- [DESCRIPCIÓN DEL EJERCICIO]:
Responda brevemente estas preguntas sobre el texto acerca del marxismo cultural:
1. ¿En qué programa se escuchó a la diputada Lemoine?
2. ¿Qué concepto mencionó Lemoine que llevó al periodista a hacerle una pregunta?
3. ¿A quién más, según el texto, se le habría hecho esa misma pregunta en otra entrevista?

- [TEXTO CITADO]:
╭──

Hace un rato escuché a la diputada Lemoine en el programa de Tenembaum. En el ala “batalla cultural” de la gestión del Presidente Milei, Lilia me parece una de las más importantes figuras, no sólo porque desde que asumió no ha hecho más que mejorar en sus declaraciones, sino porque no le esquiva a meterse en complejas discusiones de teoría política.
En un momento, Lemoine habló del marxismo cultural, ante lo cual el periodista le retrucó con la pregunta lógica — ¿qué es el marxismo cultural? — que si no me equivoco también se la hizo a Agustín Laje en otra entrevista. Yo sé y Tenembaum también sabe que una manera sencilla de agarrar a la derecha en offside, por el simple hecho de que es bastante difícil de responder o al menos de responder bien.
Es una pregunta que todos tememos en mayor o menor medida, en el contexto que sea. La mayoría directamente no puede responderla, y quienes pueden hacerlo requieren tiempo y quizás un oyente con cierto nivel de preparación — y aún así suele dejar la sensación de que se podría haber hecho mejor. Me ha pasado mil veces.
Para mí, con todo el respeto que merecen ambos, ni Laje ni Lemoine dieron una respuesta satisfactoria, y el escurridizo periodista se fue a su casa una vez más con la carta que siempre cumple. Quiero terminar con eso de una vez por todas. Si esto llega a la diputada Lemoine, muchas gracias por leer.
Ahora sí, ¿qué es el marxismo cultural?

╰──

- [LISTADO DE DATOS]:
╭──

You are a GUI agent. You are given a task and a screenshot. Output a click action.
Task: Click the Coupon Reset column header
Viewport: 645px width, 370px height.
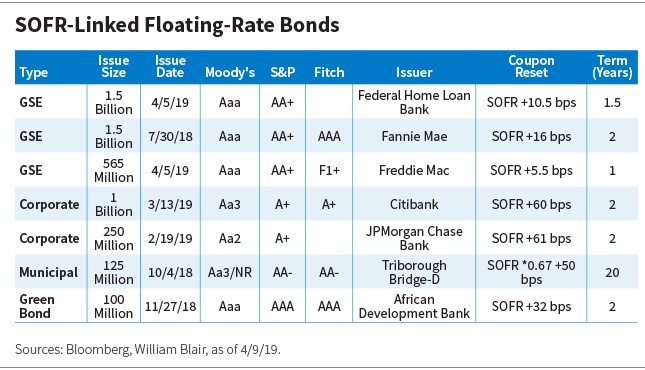click(531, 67)
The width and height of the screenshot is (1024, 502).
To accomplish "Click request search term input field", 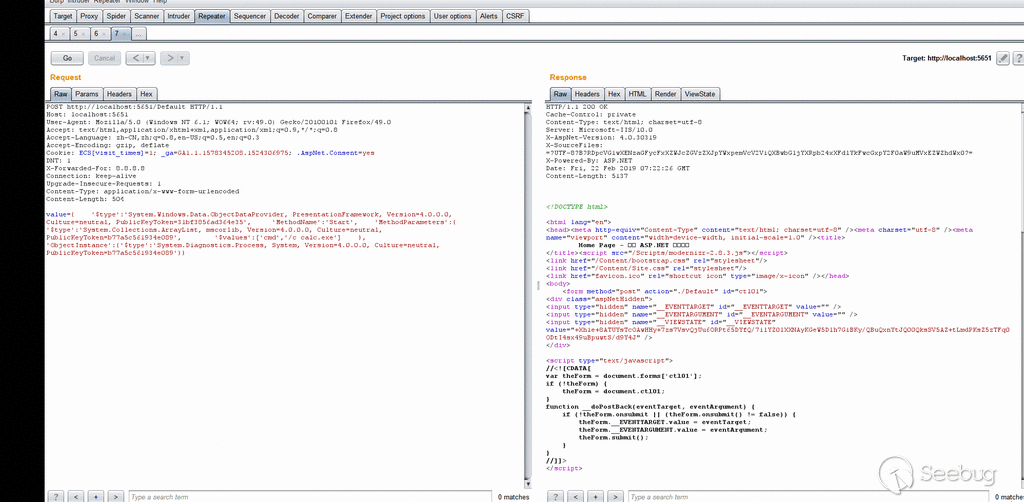I will [300, 496].
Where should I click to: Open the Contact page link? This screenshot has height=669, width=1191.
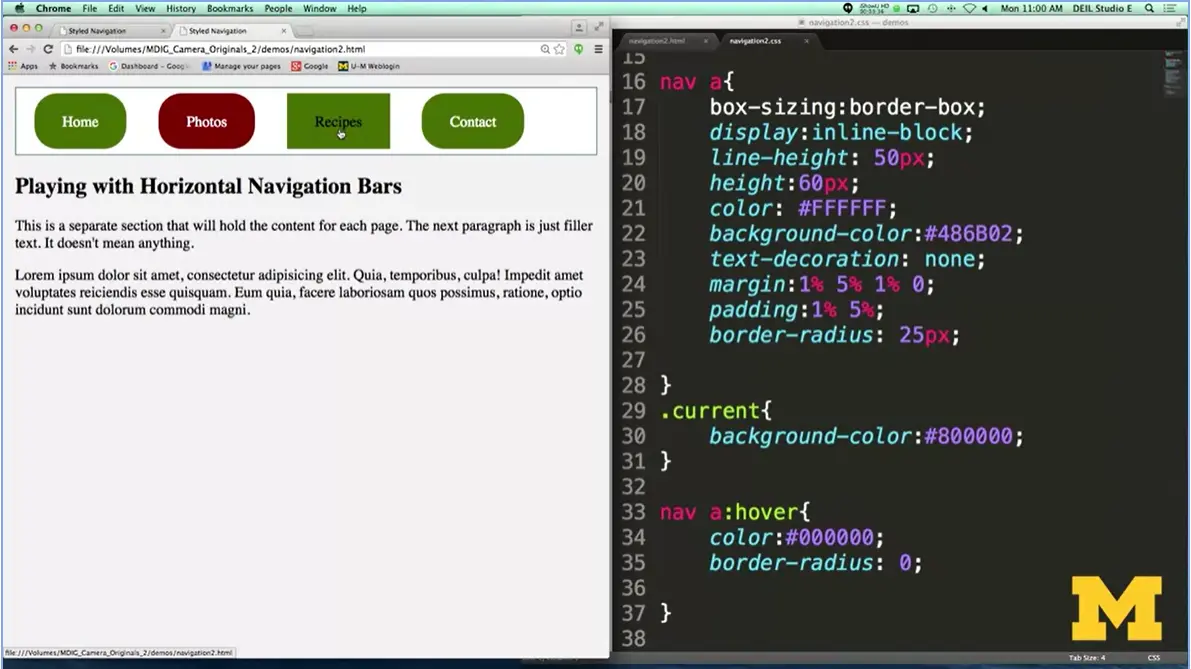click(472, 121)
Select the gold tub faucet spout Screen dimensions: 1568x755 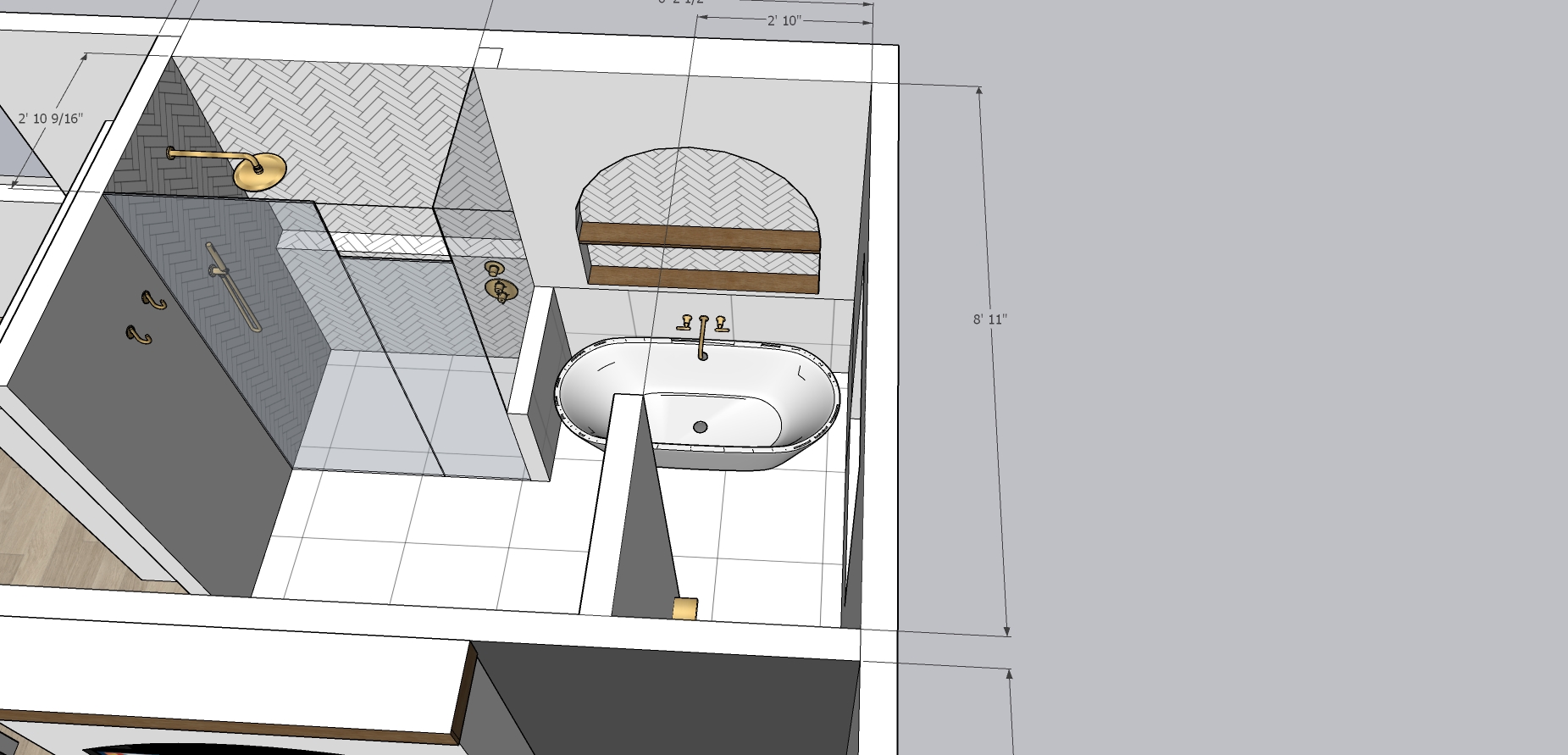tap(702, 338)
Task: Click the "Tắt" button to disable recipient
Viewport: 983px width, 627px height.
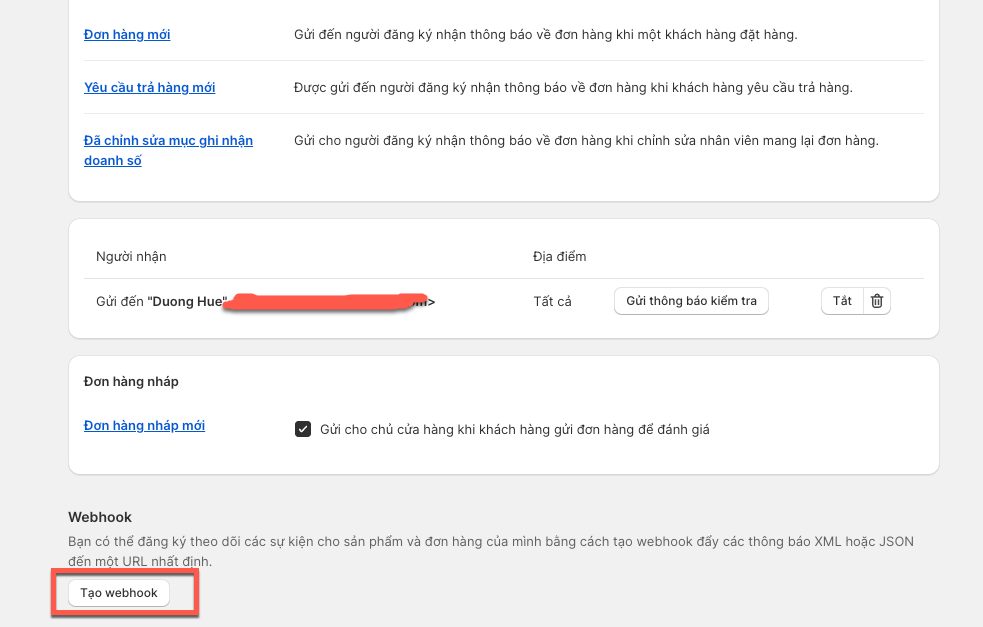Action: pos(842,301)
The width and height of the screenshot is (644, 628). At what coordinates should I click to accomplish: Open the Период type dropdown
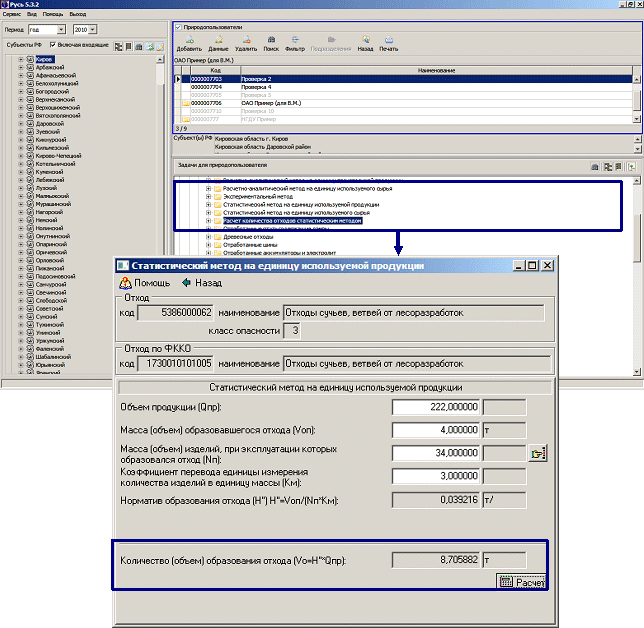(61, 30)
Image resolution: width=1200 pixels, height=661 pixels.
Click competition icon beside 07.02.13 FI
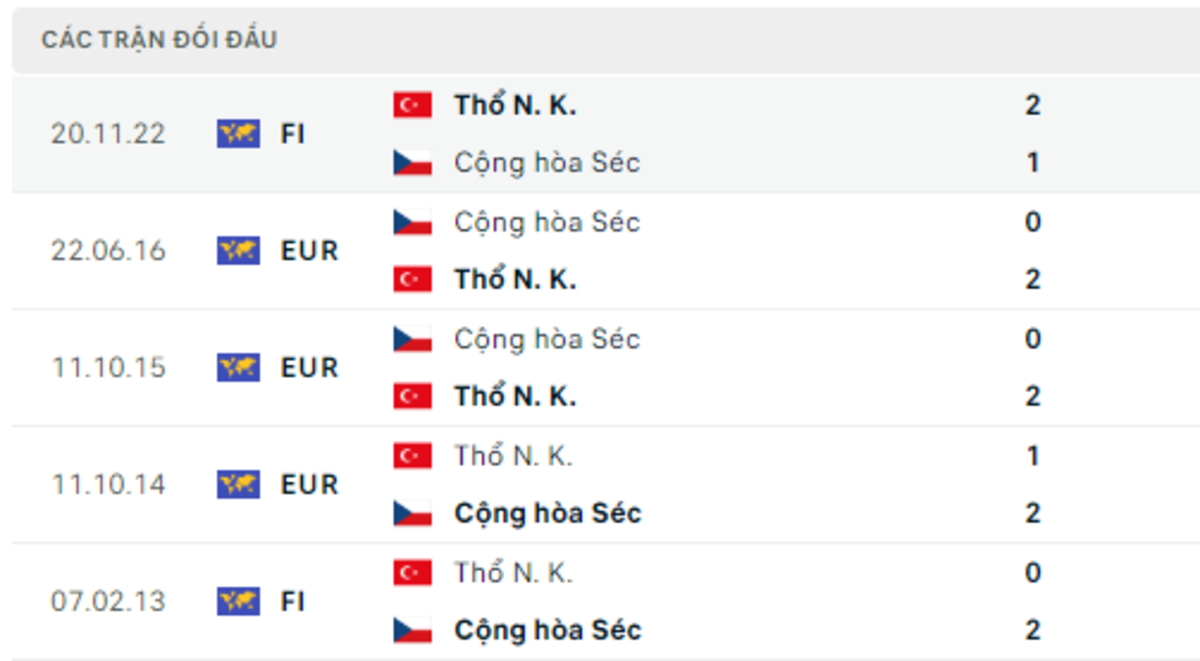pyautogui.click(x=238, y=602)
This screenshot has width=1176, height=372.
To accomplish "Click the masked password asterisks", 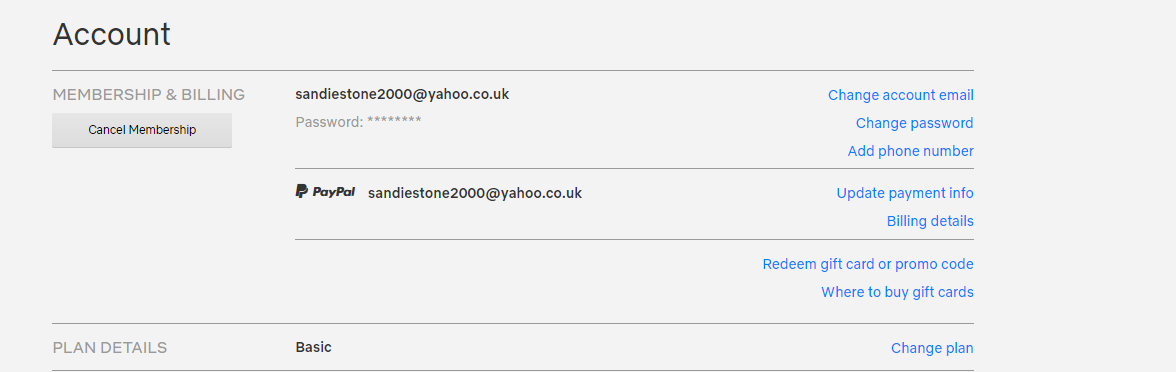I will tap(394, 120).
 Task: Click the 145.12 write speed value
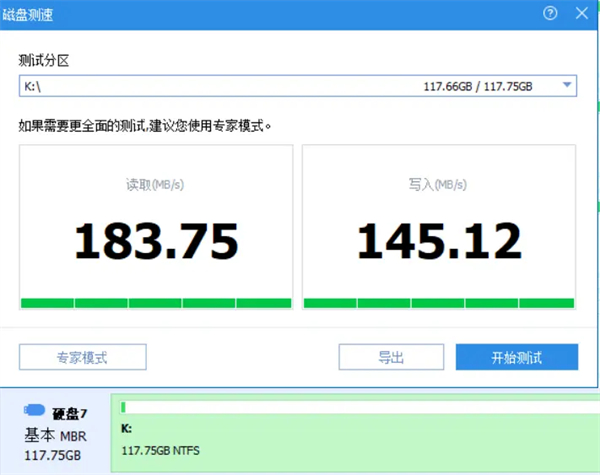coord(439,241)
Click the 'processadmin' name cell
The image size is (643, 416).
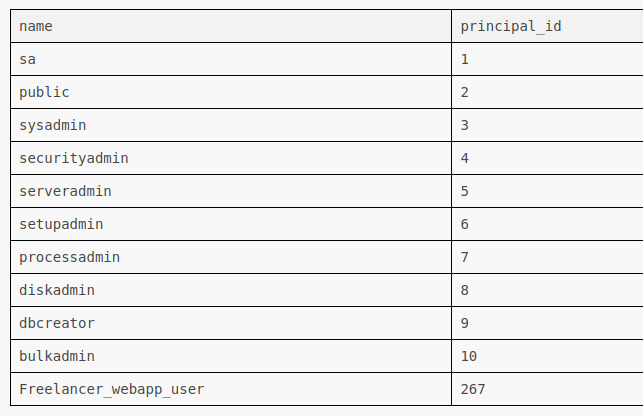(69, 257)
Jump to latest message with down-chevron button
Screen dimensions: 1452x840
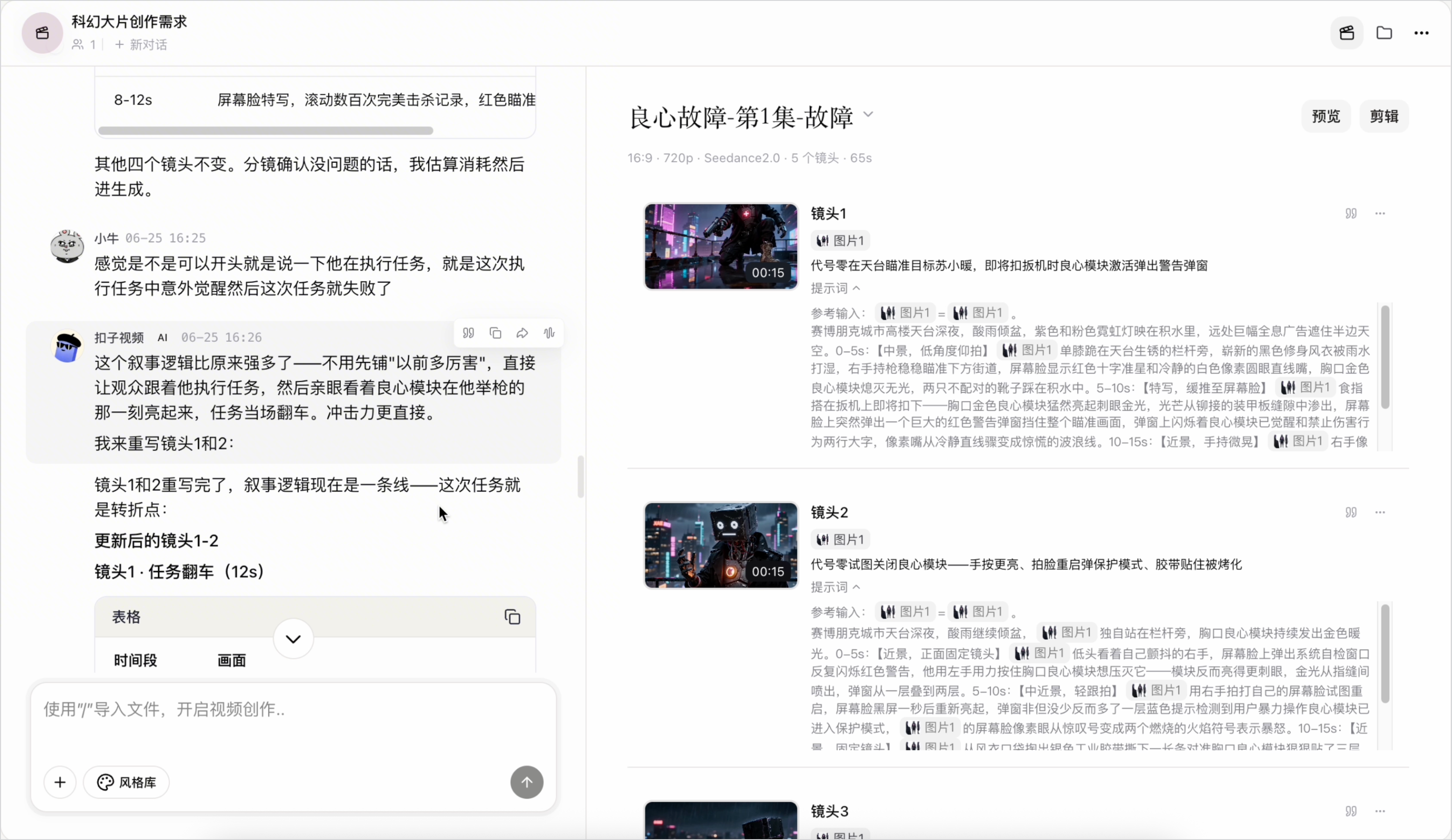[293, 639]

╰──

- [SOLUCIÓN DEL EJERCICIO]:
1. En el programa de Tenembaum.
2. El marxismo cultural.
3. A Agustín Laje.